One would have thought that SPEED would have been the key word for government in moving to repair the hole in the dyke caused by closure of Trinidad’s only oil refinery in November 2018. One would think Patriotic would be moving at light speed as well, or at least talking fast to reassure an anxious public about the pace of progress.
Now I know an oil refinery is a large and complex plant that can cost in the hundreds of million dollars. I actually worked in an oil company with a refinery in the seventies, the old Trintoc that died in 1993. It’s not exactly rocket science to run one. Trinidad has been in this refinery business for a long long time.
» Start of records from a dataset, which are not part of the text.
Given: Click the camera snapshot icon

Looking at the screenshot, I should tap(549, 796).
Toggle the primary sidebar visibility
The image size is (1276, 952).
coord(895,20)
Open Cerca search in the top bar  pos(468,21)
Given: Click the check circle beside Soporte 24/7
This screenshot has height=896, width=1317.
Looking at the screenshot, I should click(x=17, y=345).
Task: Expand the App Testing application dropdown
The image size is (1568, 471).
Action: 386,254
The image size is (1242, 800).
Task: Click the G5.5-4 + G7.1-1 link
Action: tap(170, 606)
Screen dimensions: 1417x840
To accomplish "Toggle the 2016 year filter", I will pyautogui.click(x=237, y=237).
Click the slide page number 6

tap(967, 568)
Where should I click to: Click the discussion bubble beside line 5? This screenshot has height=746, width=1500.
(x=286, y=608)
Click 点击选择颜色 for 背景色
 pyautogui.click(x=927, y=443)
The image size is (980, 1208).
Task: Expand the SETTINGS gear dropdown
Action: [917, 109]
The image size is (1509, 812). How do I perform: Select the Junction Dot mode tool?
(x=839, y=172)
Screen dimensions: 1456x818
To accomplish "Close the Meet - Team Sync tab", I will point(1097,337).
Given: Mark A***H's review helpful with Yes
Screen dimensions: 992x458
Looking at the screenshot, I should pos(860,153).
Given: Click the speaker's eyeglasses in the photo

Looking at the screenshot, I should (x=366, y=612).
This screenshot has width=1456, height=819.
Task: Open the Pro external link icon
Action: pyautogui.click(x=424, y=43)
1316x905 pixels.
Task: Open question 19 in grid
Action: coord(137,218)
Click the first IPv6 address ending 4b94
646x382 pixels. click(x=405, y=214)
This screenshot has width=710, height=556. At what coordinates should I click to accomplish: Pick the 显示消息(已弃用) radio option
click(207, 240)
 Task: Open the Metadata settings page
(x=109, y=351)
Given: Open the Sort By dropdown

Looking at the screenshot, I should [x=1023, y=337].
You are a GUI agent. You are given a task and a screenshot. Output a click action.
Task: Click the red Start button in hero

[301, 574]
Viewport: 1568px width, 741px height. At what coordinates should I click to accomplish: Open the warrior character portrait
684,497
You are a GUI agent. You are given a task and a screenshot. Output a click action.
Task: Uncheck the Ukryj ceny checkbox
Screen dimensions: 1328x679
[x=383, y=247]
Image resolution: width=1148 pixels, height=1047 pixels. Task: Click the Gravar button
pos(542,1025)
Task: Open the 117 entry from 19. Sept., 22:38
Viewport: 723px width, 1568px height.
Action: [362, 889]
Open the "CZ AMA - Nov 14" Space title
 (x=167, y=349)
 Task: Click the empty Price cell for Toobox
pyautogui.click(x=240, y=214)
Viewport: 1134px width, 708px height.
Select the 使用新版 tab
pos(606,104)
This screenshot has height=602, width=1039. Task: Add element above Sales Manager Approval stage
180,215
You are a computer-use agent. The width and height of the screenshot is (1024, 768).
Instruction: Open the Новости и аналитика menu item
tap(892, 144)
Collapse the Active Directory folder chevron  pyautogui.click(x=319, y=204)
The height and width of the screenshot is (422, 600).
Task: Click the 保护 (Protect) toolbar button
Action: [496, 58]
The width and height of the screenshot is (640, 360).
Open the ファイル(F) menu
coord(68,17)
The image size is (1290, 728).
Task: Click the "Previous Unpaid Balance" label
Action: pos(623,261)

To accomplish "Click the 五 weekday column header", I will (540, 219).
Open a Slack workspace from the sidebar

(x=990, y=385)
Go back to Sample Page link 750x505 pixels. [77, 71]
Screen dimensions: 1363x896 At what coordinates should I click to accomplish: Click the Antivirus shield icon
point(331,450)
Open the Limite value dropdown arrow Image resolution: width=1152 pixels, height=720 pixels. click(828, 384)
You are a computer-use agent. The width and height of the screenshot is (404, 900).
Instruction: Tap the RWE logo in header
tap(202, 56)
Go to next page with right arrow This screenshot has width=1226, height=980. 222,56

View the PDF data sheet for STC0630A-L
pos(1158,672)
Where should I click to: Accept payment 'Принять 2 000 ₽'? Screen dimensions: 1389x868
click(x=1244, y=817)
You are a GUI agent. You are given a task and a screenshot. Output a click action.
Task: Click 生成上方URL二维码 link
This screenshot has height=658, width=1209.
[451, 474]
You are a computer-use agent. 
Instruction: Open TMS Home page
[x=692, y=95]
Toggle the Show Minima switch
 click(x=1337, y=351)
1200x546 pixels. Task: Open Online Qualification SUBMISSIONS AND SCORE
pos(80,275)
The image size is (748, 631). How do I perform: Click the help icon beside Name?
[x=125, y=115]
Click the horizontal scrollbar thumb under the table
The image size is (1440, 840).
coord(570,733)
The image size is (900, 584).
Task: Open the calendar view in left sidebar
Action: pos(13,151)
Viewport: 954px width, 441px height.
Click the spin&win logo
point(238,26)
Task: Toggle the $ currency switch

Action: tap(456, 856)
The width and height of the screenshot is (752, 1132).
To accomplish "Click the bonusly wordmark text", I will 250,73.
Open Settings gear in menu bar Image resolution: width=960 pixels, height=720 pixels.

My ignorant advice to Patriotic is to junk the entire Petrotrin refinery as a worthless money pit. Get on your computer as I just did and google buy used oil refinery and you get 87 million hits, yes that is not a typo, where you can buy complete oil refineries at https://www.google.com/search?q=buy+used+oil+refinery&oq=buy+used+oil+refinery&aqs=chrome..69i57j33l3.19567j0j4&sourceid=chrome&ie=UTF-8
One of the sellers is the Prios group at https://priosgroup.com/products/entire-oil-refineries/  They have a range of oil refineries for sale, including one of 100,000 barrels per day throughput, incidentally just the throughput of the old Petrotrin refinery, at https://priosgroup.com/wp-content/uploads/2015/01/PRIOS-7-Used-Oil-Refinery-100000bpd.jpg
And here is a 200,000 barrel per day refinery, dismantled and ready for sale, which can be bought this month, shipped to Trinidad and be ready to run by the end of this year, no joke. https://priosgroup.com/wp-content/uploads/2018/09/used-200000-bpd-pre-owned-oil-refinery.jpg 
Prios doesn’t give asking prices for these refineries. But these are used refineries, relatively small in size, and should not cost anything like the $1 billion US commonly touted as a baseline for a new refinery. I would guess way less than $400 million for the 100,000 barrel a day refinery, which is all Trinidad needs. The advantage of buying a used refinery is that you get the whole thing complete right away, and only have to ship it over and reassemble it in short order.
Yes this may sound like a crazy idea from an armchair amateur commentator. But what is Patriotic Energies doing and saying that is better?